Едва кончилась операция, я выбежала на улицу. Тут выяснилось, что в госпитале совсем нет бинтов.
— Девушки, из вас много местных, проберитесь овражками в ближайшие деревни, попросите у женщин холста для перевязок и что-нибудь для подстилки.
Под жужжащими пулями мы отправились в деревню. Одну из девушек ранило. Мы сдали ее санитару и пошли дальше. Вот и деревня. Она казалась вымершей. Люди укрылись в погребах. У одной из девчат здесь жила родная тетка. Узнав, в чем дело, она быстро оповестила соседок. Вскоре улицы ожили. Женщины несли холст, подушки, дерюги, продукты. Всего оказалось так много, что несколько женщин вызвались нам помогать нести. Какая-то бабка прихватила с собой лечебные травы.

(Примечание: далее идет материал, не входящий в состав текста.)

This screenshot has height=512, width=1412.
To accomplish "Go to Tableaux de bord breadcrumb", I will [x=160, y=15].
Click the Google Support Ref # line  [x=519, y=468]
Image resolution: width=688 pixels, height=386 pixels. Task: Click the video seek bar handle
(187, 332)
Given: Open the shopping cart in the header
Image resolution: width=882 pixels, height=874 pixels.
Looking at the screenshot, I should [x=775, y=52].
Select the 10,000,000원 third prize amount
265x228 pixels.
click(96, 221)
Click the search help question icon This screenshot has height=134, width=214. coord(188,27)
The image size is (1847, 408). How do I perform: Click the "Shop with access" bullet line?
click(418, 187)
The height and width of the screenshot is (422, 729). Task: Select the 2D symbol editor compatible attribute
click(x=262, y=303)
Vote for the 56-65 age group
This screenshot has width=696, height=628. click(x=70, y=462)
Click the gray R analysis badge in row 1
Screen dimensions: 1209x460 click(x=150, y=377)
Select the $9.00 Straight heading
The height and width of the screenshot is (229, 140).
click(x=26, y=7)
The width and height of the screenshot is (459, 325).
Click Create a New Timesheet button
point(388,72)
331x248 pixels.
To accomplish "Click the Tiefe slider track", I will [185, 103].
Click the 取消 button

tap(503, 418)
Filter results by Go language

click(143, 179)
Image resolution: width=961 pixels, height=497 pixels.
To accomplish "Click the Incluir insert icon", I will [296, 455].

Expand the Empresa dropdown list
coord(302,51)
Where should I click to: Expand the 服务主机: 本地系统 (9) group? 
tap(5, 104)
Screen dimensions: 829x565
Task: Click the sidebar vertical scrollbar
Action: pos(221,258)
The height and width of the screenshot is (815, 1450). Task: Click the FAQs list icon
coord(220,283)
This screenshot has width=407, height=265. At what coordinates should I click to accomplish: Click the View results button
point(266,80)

А тем временем мальчишки-подростки отправились в другие деревни собирать, что можно, для госпиталя.
Как-то ночью, когда раненые, накормленные, лежали в чистых постелях, в госпитале появился Чапаев в сопровождении Фурманова и комбрига Кутякова. Василий Иванович, довольный увиденным, медленно шел по рядам. Бойцы, пересиливая боль, улыбались начдиву, спрашивали, как прошел бой. Чапаев бодро отвечал: «Не беспокойтесь, всыпали мы белякам так, что до Уфы будут зализываться!»
Простившись с бойцами и пожелав им скорее поправиться, Чапаев вышел на улицу. Здесь у горящих костров его ждали собравшиеся крестьяне. Василий Иванович подходил к каждому, благодарил и жал руку. Мы стояли в сторонке. Чапаев подошел и к нам.
— А где тут отчаянные продснабовцы? Может, мы вас интендантами сделаем?
Мы сбились в кучу и молчали, услышав незнакомое слово «интендант». Василий Иванович пожал нам руки, спросил у каждой фамилию. Потом сказал:
— Молодцы, что обратились к народу. В хорошем деле народ не откажет.
Эти слова легендарного начдива были для нас лучшей похвалой.